Bei der Ankündigung einer gefährlichen Botschaft hat Teddy Gernegut die Augen weit aufgerissen, Neugierde sprüht aus ihnen hervor. Er schaukelt nervös auf dem Stuhl.
Lieber Herr Schdruschka, ich bin überzeugt, dass Ihre Sorgen sich als völlig unbegründet erweisen. Wie immer die Botschaft von oben auch lauten mag, vergessen Sie nicht: Wir, ich meine der Homo Sapiens und überhaupt die Menschen in ihrer Gesamtheit, haben einen sehr, sehr langen Weg des Fortschritts und der Weisheit auf diesem Planeten zurückgelegt. Seit wir von Affen zu zivilisierten Wesen wurden, hat unsere Spezies Ungeheures vollbracht. Das kann uns niemand nehmen, auch eine Botschaft von oben nicht. Wo kommt sie denn überhaupt her, wie lautet der Absender?
Über Schdruschkas Gesicht huscht ein Schatten.
Sehen Sie, sagt er, und blickt an uns vorbei irgendwohin ins Unbestimmte, während auf seinem seltsam palatschinkenflachen Gesicht sogar das obligate Lächeln verschwindet.
Sehen Sie, da fängt es schon an.
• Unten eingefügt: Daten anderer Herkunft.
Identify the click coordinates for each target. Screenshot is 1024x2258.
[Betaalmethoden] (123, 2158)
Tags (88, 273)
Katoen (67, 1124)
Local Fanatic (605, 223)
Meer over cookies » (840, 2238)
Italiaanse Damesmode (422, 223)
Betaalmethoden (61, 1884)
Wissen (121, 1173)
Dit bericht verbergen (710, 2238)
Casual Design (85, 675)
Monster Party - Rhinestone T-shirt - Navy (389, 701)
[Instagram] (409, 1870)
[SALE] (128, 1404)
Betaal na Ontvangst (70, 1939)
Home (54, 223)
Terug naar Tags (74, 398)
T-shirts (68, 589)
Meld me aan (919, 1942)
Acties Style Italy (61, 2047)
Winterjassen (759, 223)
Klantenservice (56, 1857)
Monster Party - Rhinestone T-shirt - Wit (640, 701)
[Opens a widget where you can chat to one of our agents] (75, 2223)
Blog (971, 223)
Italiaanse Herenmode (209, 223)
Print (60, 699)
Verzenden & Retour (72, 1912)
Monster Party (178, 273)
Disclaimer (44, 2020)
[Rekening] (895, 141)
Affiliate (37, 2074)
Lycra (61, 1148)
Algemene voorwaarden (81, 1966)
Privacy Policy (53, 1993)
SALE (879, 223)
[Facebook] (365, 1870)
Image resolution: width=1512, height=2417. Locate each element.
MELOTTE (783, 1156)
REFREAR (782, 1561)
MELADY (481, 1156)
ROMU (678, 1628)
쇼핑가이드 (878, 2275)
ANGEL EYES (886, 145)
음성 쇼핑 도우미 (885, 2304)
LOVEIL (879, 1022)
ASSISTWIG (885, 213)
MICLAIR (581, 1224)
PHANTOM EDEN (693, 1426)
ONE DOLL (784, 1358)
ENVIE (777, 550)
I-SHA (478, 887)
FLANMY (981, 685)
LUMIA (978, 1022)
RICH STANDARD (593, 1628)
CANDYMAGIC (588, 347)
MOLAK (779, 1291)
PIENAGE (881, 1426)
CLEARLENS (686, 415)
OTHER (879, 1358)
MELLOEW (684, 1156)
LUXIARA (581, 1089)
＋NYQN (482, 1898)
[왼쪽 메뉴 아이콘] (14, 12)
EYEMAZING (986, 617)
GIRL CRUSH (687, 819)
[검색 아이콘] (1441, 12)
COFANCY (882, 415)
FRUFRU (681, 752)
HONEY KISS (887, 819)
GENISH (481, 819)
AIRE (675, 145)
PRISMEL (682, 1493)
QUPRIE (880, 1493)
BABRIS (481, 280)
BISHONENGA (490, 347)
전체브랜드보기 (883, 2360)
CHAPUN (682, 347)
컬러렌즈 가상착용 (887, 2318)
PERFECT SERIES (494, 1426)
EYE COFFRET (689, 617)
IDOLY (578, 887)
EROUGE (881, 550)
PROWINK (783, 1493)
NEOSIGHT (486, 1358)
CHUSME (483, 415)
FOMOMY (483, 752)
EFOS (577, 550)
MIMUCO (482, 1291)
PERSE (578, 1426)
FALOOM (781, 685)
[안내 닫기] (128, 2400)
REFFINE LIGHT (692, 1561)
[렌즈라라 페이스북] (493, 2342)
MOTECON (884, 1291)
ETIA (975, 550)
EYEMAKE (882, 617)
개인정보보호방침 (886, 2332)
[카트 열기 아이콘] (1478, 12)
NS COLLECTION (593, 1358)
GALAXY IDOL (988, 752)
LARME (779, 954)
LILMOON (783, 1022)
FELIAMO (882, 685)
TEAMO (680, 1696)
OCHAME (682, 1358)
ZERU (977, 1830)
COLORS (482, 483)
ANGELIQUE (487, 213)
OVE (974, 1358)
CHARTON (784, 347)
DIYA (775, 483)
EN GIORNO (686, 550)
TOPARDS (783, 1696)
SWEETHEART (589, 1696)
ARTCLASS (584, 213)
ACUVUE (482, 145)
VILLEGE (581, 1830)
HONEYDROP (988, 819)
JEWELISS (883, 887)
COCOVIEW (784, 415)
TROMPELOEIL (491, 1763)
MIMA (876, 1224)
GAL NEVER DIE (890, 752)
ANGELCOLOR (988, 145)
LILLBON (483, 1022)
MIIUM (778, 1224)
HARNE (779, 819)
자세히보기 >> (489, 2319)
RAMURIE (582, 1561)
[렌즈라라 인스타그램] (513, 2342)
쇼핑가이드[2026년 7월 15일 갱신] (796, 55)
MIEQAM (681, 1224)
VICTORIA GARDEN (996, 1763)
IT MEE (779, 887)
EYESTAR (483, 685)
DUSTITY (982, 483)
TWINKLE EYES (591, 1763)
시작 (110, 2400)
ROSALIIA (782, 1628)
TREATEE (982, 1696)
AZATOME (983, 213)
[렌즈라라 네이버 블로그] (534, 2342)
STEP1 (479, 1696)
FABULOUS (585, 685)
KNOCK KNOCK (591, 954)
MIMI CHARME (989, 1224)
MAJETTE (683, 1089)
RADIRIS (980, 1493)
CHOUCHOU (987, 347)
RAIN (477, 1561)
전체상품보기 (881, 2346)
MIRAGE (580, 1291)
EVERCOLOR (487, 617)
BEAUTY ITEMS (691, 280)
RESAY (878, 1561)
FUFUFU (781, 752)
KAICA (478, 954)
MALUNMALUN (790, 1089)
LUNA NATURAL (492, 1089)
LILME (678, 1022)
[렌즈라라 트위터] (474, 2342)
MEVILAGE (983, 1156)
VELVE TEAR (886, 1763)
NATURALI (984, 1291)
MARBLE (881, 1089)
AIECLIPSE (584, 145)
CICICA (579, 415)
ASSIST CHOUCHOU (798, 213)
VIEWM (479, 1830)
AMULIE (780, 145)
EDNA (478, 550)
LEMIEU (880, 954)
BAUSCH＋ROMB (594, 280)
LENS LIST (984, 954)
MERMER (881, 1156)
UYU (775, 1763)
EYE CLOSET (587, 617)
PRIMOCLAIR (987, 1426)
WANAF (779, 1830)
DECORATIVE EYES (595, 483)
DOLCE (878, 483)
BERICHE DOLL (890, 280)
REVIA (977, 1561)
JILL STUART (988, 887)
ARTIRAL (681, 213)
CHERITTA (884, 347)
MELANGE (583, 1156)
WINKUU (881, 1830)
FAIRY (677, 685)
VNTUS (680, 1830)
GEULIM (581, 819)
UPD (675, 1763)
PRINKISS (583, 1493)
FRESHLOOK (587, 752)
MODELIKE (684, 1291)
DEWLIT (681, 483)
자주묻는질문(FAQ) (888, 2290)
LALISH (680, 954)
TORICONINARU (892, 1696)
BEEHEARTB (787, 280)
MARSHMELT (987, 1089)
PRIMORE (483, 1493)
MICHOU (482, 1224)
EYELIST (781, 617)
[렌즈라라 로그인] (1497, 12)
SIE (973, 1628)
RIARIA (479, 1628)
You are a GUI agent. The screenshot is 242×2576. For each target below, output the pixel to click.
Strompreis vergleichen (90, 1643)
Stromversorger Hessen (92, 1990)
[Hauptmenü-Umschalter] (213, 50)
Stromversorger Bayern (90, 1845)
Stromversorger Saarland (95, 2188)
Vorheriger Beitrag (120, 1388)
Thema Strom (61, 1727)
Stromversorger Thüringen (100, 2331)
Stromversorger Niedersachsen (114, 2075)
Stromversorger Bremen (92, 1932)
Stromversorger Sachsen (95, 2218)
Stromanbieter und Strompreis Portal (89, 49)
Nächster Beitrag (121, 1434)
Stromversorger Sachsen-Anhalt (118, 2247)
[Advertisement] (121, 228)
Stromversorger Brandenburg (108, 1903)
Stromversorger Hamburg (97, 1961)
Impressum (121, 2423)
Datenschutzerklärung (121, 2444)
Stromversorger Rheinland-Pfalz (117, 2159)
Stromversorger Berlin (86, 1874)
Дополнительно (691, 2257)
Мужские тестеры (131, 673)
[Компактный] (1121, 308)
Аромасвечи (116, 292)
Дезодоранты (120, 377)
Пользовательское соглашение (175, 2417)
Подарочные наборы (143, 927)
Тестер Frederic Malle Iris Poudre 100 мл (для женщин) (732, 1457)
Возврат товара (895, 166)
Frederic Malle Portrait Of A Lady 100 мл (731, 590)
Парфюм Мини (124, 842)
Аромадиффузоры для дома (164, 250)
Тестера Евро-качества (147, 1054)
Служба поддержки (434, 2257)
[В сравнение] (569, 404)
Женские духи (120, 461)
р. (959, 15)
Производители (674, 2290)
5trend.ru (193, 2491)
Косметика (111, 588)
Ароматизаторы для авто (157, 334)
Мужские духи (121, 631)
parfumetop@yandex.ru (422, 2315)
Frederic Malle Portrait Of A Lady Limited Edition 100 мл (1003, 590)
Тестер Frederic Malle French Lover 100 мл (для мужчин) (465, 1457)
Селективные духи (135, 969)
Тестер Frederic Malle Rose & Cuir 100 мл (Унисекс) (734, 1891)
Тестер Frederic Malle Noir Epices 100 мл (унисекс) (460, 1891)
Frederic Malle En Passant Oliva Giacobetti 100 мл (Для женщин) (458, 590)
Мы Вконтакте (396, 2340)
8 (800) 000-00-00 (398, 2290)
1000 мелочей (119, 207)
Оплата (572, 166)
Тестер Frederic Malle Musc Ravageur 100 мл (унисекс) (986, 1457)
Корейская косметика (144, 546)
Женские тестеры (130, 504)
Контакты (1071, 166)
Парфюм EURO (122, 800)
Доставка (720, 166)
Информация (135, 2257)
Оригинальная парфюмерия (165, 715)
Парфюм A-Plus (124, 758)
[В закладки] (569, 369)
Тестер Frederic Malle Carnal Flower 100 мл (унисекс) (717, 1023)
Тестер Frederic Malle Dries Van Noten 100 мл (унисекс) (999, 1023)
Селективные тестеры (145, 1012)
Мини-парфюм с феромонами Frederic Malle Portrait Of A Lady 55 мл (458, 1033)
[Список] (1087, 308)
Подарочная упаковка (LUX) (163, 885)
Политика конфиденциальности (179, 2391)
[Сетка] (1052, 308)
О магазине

Die Masten am Rande meines Grundstücks sind Ihrer Aufmerksamkeit gewiss nicht entgangen. Sie brauchen ja nur nach dort hinten zu schauen, wo Sie den schönen, frisch ergrünten Buchenwald sehen. Nicht nur hier in meinem Garten, sondern an den verschiedensten Stellen des Globus, in Peru zum Beispiel, in der Wüste Gobi, aber außerdem noch auf mehreren Spezialsatelliten hat unsere AVEK, die Astronomische Vereinigung für Extraterrestrische Kommunikation, Anlagen von höchster technischer Perfektion in Betrieb genommen, um selbst die schwächsten Signale einzufangen – selbst wenn deren Ursprung Milliarden Lichtjahre von uns entfernt sein sollte. Im gleichen Augenblick, wo wir eine Botschaft erhalten, werden alle Mitglieder unseres weltweiten Vereins unterrichtet.
Er zögert.
Wie Kollege Platsch leider mit Recht bemerkte, haben wir bis heute morgen vergebens auf ein solches Signal gewartet. Schweigen und Rauschen und Rauschen und Schweigen, das war der einzige Lohn unserer Bemühungen. Ja, und nun dies!
Schdruschka verzieht das Gesicht zu einer Grimasse.
Da wird der sonst so bedächtige Platsch plötzlich ungeduldig. So heftig lässt er die zum Mund erhobene Kaffeetasse wieder auf den Tisch zurückfallen, dass einige schwarze Tropfen auf die weiße Stickdecke springen.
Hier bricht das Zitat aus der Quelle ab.